* Task data *
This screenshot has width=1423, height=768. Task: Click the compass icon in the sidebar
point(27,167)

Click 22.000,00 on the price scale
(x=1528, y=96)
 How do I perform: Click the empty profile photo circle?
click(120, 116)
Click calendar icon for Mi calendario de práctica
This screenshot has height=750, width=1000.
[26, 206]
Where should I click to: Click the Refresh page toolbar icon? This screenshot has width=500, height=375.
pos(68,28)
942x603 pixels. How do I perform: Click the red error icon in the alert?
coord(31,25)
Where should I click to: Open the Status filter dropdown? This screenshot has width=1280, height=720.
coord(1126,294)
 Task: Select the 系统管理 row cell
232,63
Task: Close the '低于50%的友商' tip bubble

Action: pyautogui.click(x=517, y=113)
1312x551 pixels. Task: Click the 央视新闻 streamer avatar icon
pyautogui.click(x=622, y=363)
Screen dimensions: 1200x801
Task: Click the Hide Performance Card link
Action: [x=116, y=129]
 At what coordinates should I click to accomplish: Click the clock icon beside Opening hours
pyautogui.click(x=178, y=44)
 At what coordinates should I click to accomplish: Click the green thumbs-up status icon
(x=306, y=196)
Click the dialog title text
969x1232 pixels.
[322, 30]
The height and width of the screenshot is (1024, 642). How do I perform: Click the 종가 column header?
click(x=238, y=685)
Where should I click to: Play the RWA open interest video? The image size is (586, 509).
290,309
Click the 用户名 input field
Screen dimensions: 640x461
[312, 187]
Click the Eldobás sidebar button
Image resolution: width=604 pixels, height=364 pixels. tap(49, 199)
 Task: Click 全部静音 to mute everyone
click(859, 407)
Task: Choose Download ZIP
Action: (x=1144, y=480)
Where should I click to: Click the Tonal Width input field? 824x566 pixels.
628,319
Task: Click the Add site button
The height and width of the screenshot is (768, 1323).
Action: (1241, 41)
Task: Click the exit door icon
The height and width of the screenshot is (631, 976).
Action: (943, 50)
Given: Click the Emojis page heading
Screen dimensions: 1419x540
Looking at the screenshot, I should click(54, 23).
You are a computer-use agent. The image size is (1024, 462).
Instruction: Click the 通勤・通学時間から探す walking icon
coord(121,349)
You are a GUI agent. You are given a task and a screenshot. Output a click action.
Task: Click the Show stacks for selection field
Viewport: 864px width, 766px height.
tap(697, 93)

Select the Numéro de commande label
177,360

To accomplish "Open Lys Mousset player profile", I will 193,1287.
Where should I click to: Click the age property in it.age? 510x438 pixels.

* Task brief *
Return all lines of the material above in which "agent" occurs.

* Answer to this task *
You are a computer-use agent. The image size is (1024, 462).
You are a GUI agent. You are given a task and a screenshot. Output a click action.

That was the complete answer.